[Collected data]
■ ■ ■ ■

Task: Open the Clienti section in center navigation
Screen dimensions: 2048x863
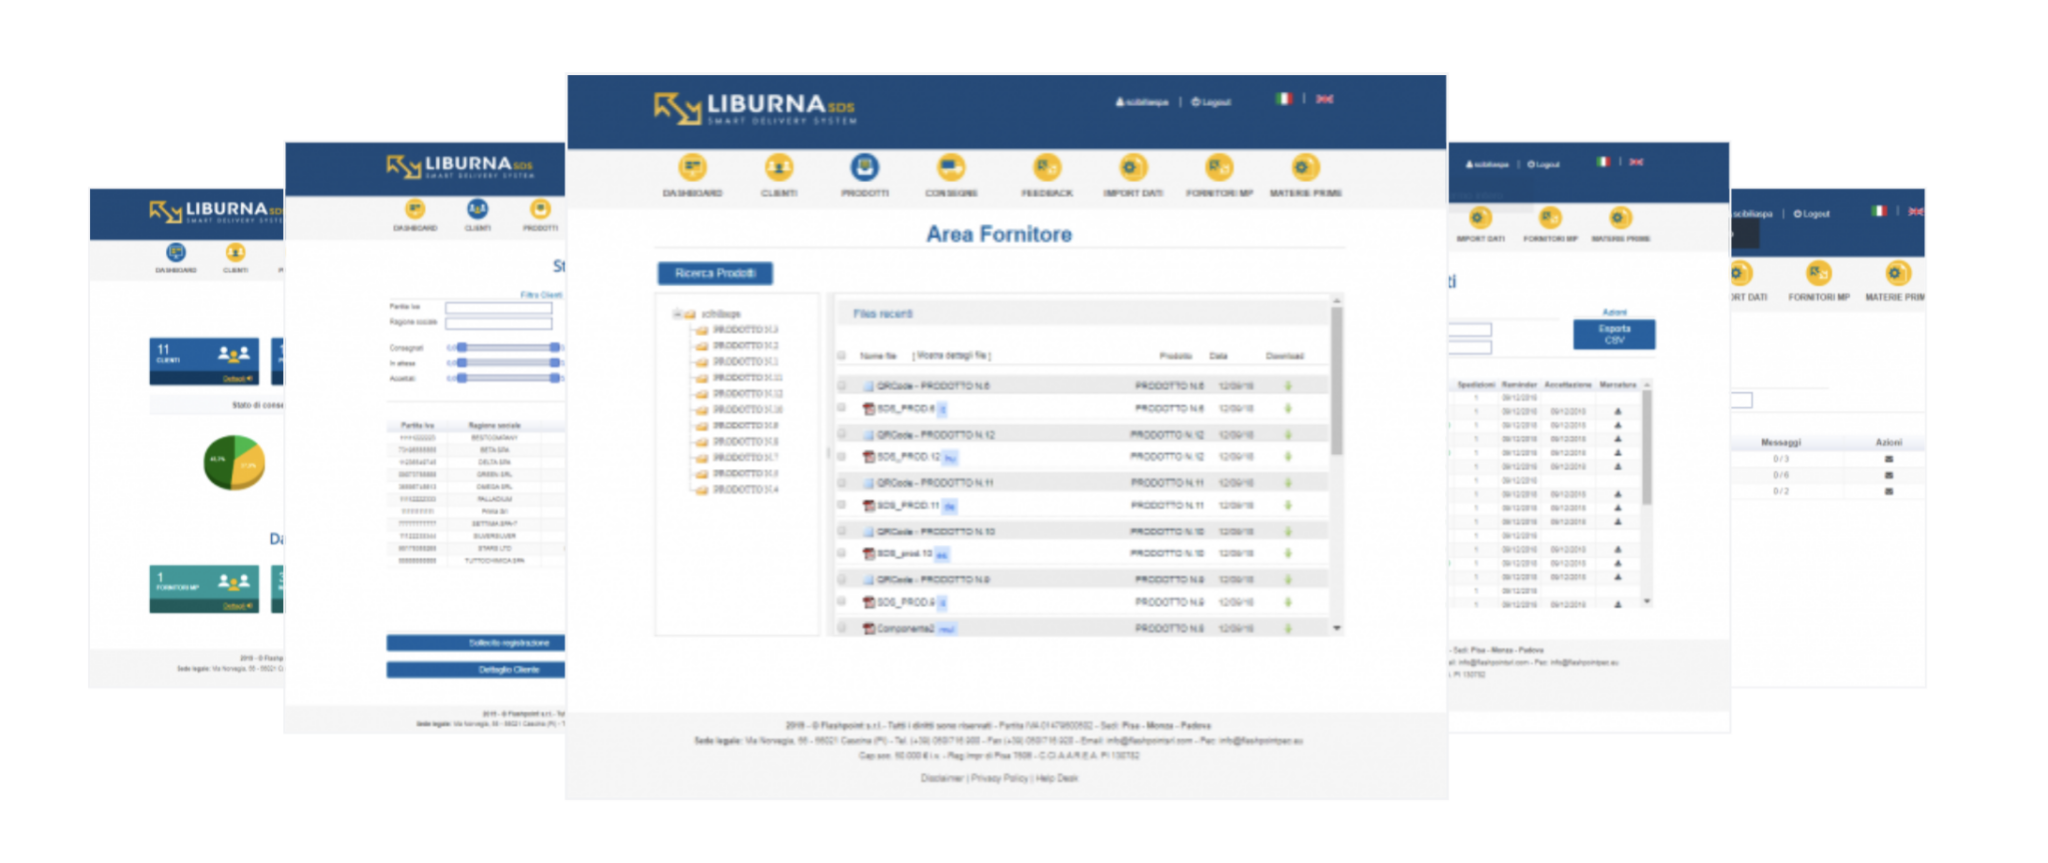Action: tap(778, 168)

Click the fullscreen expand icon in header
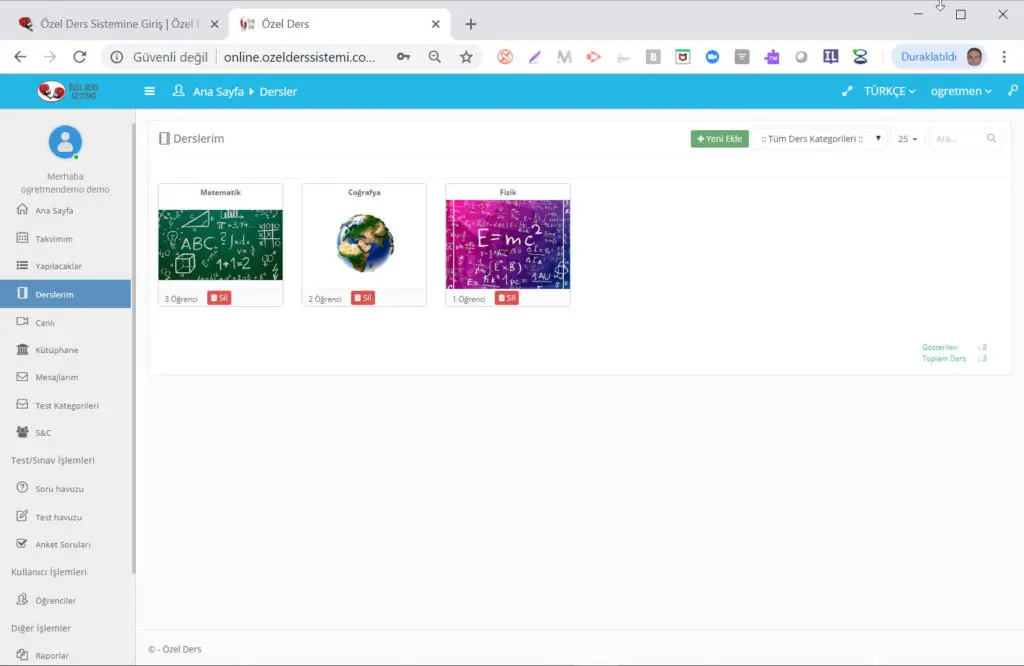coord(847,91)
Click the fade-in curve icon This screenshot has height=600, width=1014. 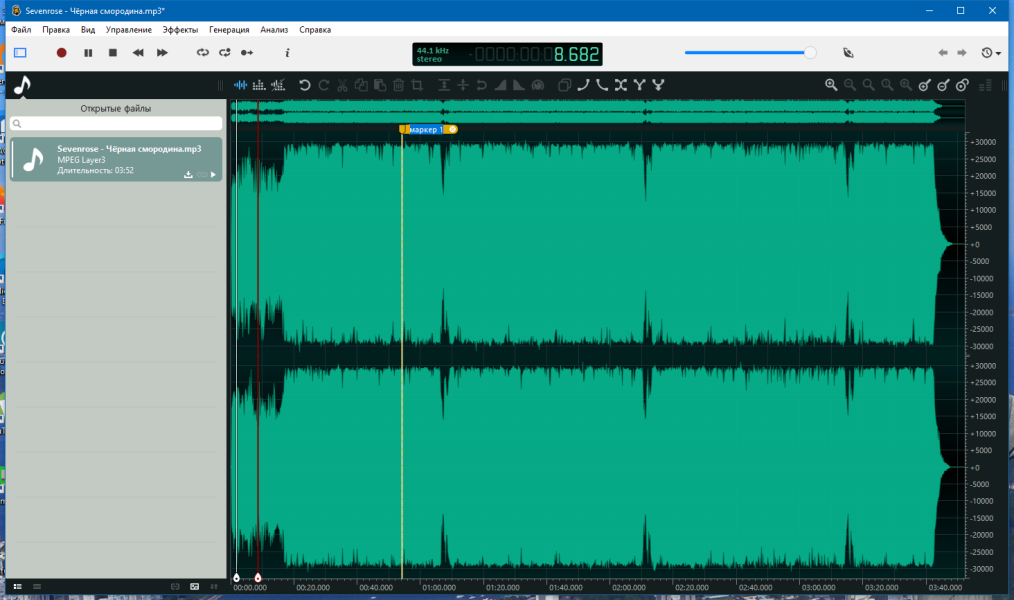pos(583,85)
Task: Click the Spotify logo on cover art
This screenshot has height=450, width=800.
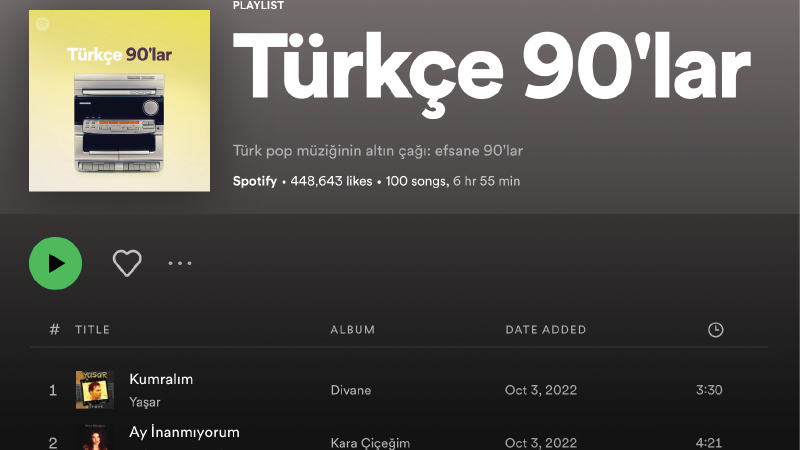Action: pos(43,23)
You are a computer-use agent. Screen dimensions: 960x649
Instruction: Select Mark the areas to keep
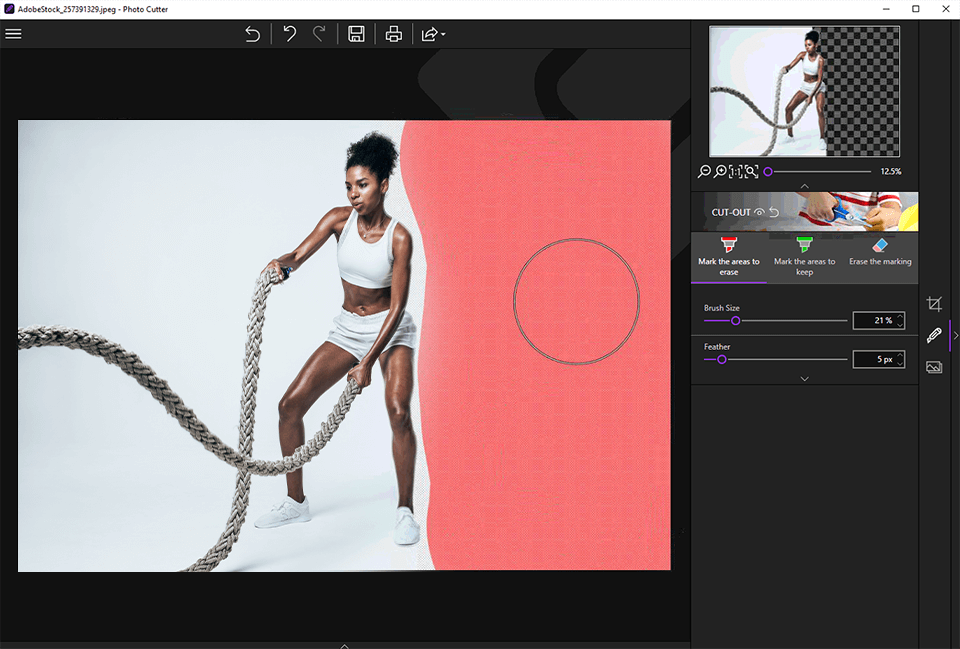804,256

■ ■ ■ ■

Check every line of the records, and copy the ones that hold the word "Task".

Task: Open the Clienti section in center navigation
Task: Click the Spotify logo on cover art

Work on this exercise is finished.